# Work item
Lines from the one containing "This screenshot has width=165, height=294." through the last line of the data are to be returned exactly, both ends included, minus any pictures.

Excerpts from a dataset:
··········

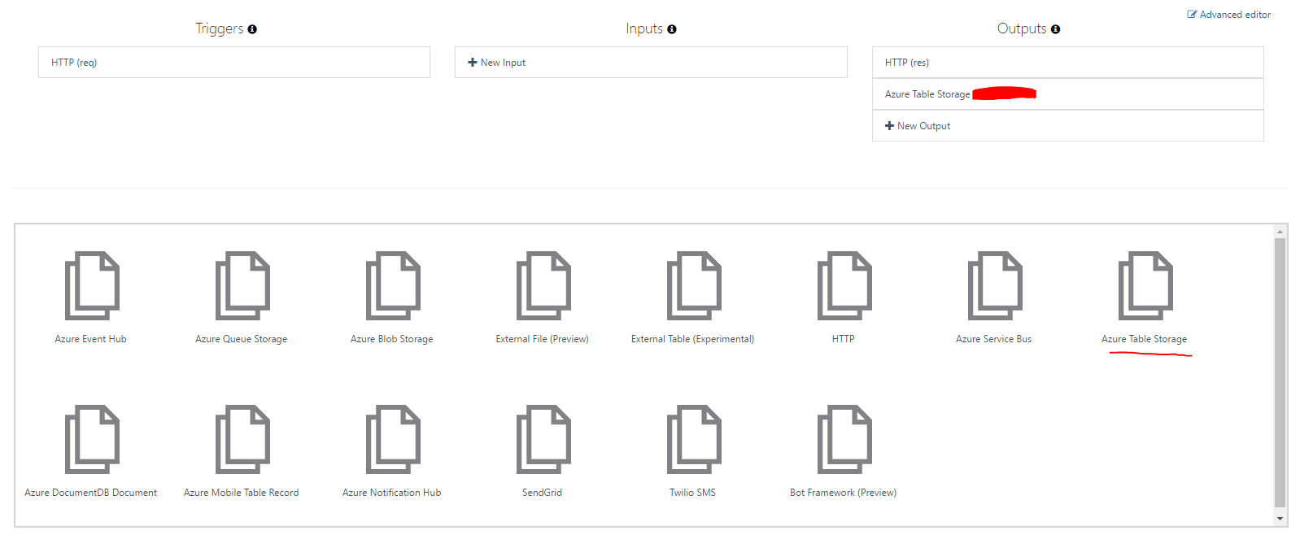Pick the Azure Notification Hub icon
This screenshot has height=539, width=1300.
pyautogui.click(x=393, y=439)
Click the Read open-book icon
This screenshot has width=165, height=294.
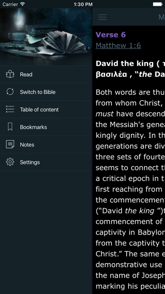point(10,74)
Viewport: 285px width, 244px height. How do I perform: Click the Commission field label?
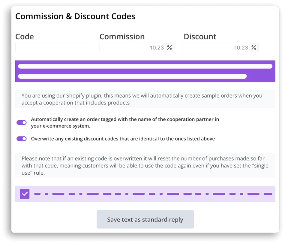pyautogui.click(x=122, y=37)
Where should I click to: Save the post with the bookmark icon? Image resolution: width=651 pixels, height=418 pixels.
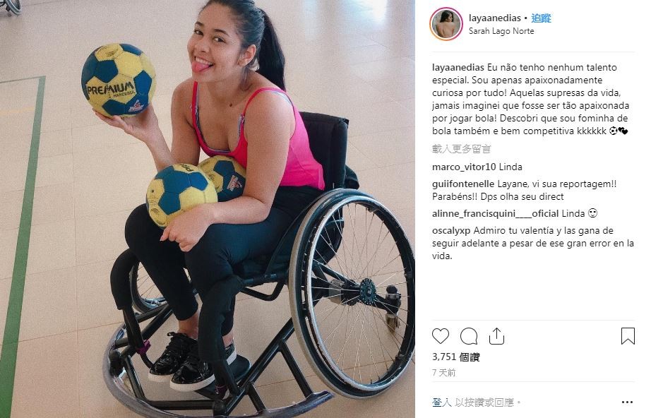point(628,336)
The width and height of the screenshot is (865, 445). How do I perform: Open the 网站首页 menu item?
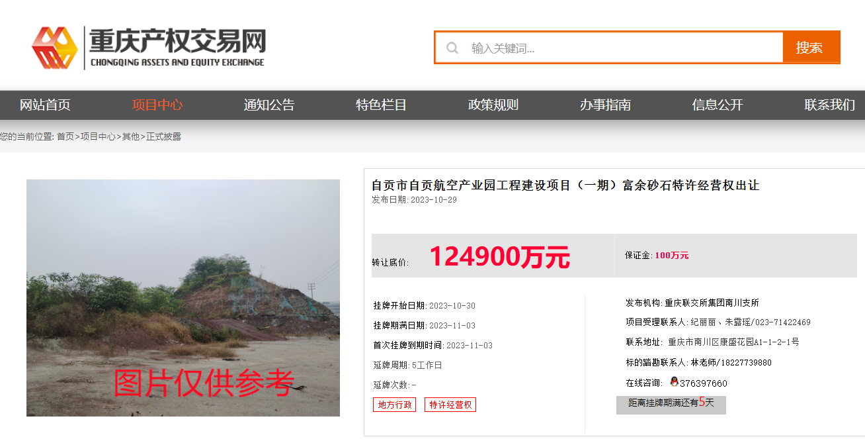coord(45,105)
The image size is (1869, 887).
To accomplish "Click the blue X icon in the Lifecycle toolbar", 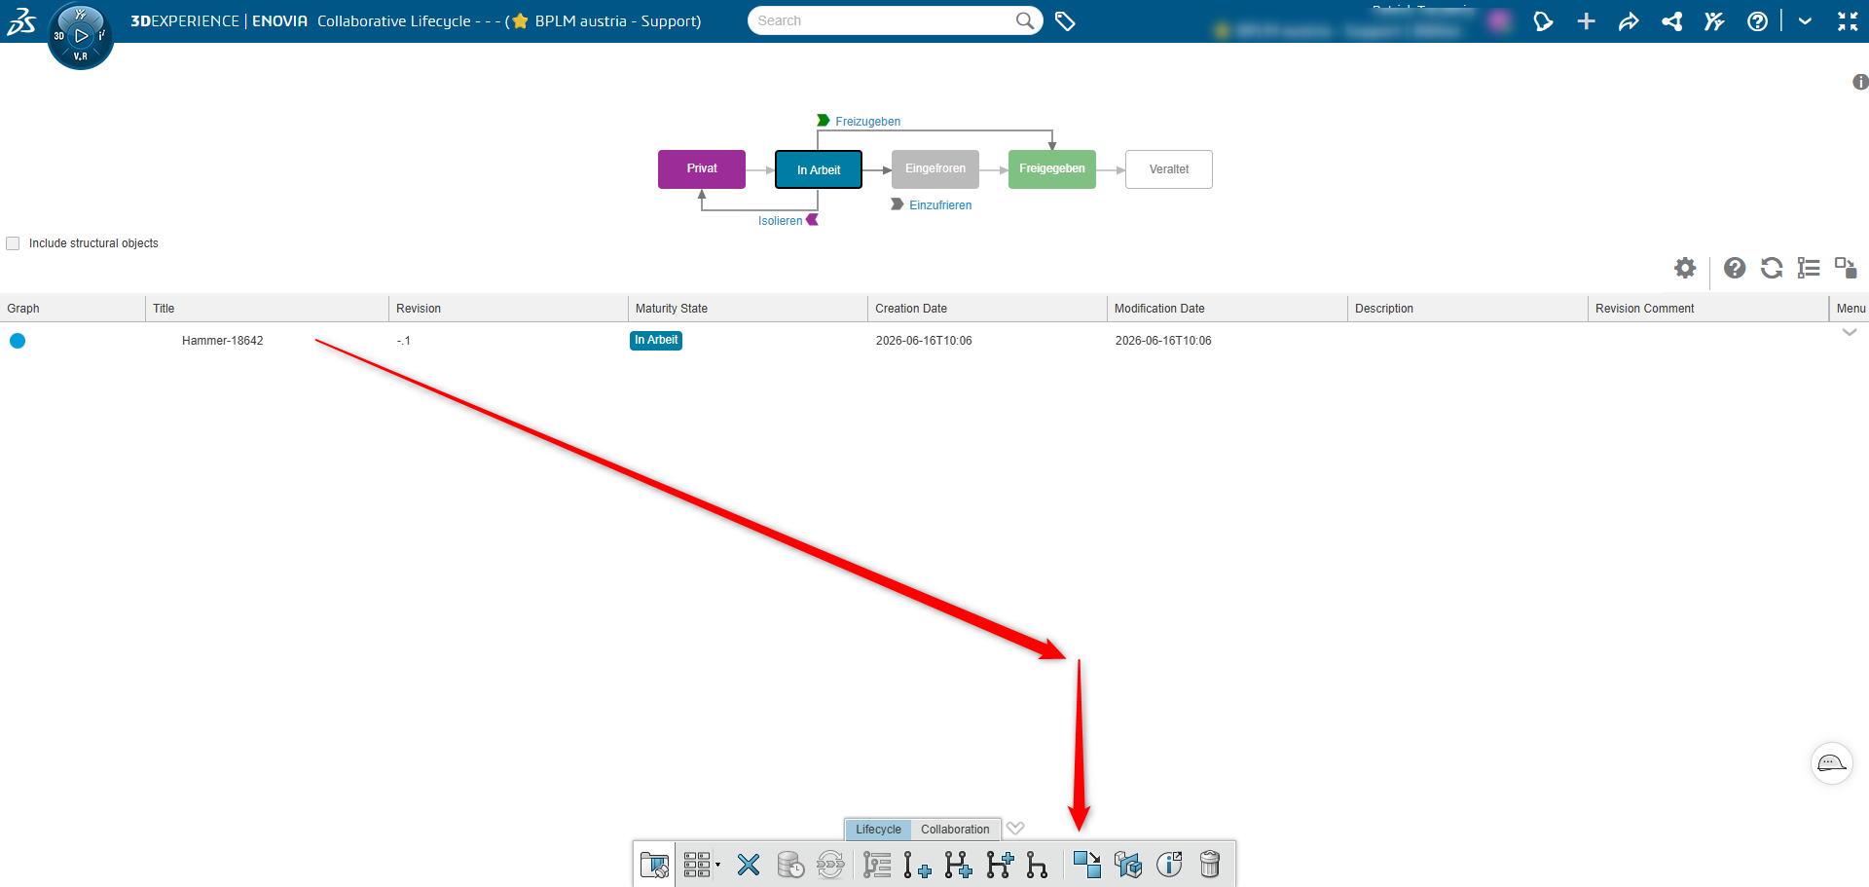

··········

# Task result
This screenshot has width=165, height=294.
point(10,74)
Viewport: 285px width, 244px height. How do I perform: Click the Commission field label?
pyautogui.click(x=122, y=37)
Where should I click to: Save the post with the bookmark icon? Image resolution: width=651 pixels, height=418 pixels.
point(628,336)
The width and height of the screenshot is (865, 445). How do I perform: Open the 网站首页 menu item?
coord(45,105)
The image size is (1869, 887).
To accomplish "Click the blue X icon in the Lifecycle toolbar", 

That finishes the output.